Rewrite the material as a JSON list of strings, one string per line, beginning with the line containing "Where should I click to: Click the large" and continuing through the end of the material, skipping any blank lines. Leave the pictures out.

[Element and text location data]
** Begin **
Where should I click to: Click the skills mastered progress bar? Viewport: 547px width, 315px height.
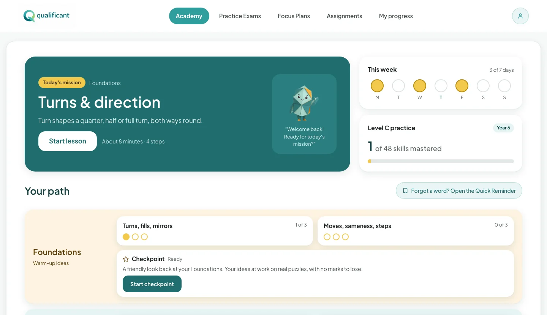pyautogui.click(x=441, y=161)

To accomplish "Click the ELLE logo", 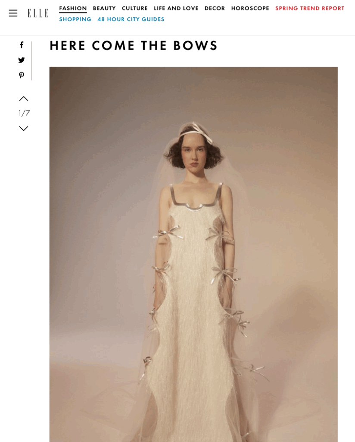I will 37,13.
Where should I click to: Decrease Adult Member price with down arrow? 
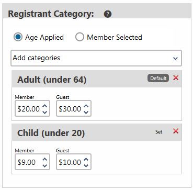(x=45, y=112)
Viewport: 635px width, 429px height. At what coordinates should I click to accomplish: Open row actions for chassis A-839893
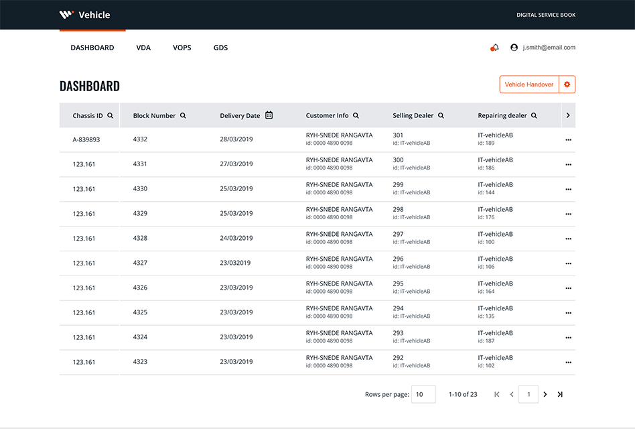(568, 139)
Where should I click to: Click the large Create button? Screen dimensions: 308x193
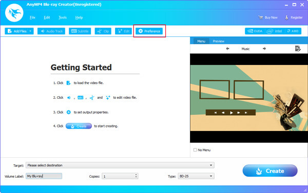tap(270, 171)
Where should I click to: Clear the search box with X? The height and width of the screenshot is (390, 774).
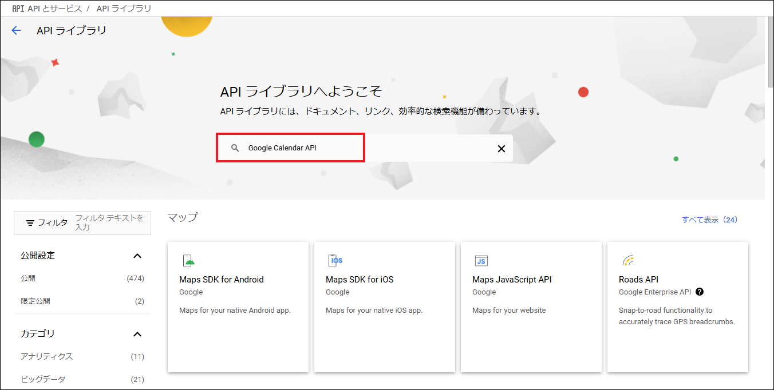(501, 149)
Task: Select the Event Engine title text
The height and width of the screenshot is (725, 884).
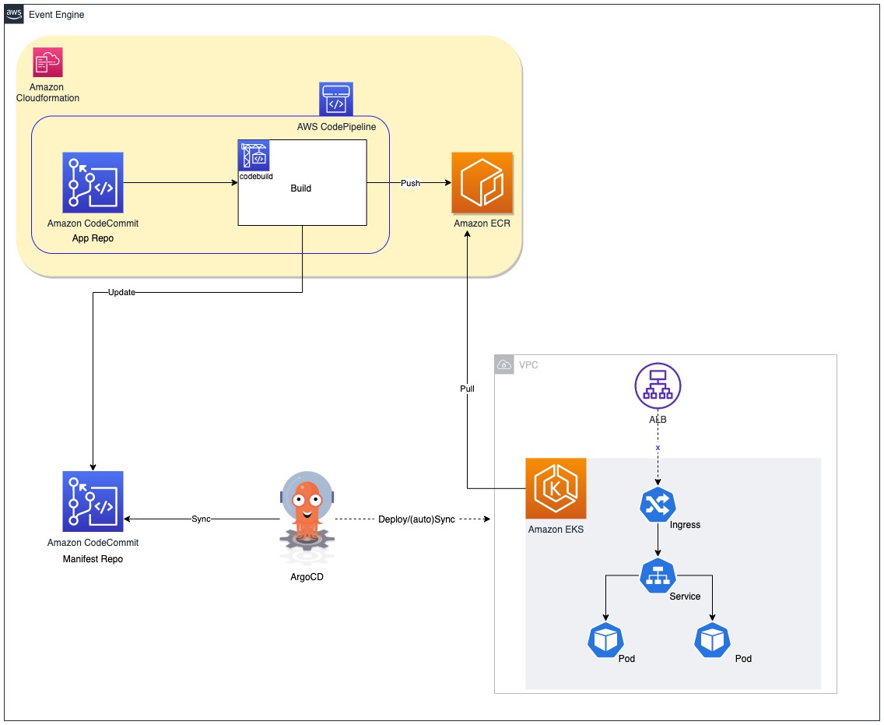Action: pos(57,14)
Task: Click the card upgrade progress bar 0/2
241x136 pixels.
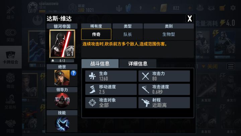Action: coord(62,60)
** End **
» **Result below**:
[
  "Where should I click to: Click the large Create button? Screen dimensions: 308x193",
  "tap(270, 171)",
  "Where should I click to: Clear the search box with X? The height and width of the screenshot is (390, 774).",
  "(501, 149)",
  "Task: Select the Event Engine title text",
  "The height and width of the screenshot is (725, 884).",
  "Action: pos(57,14)",
  "Task: Click the card upgrade progress bar 0/2",
  "241x136 pixels.",
  "Action: coord(62,60)"
]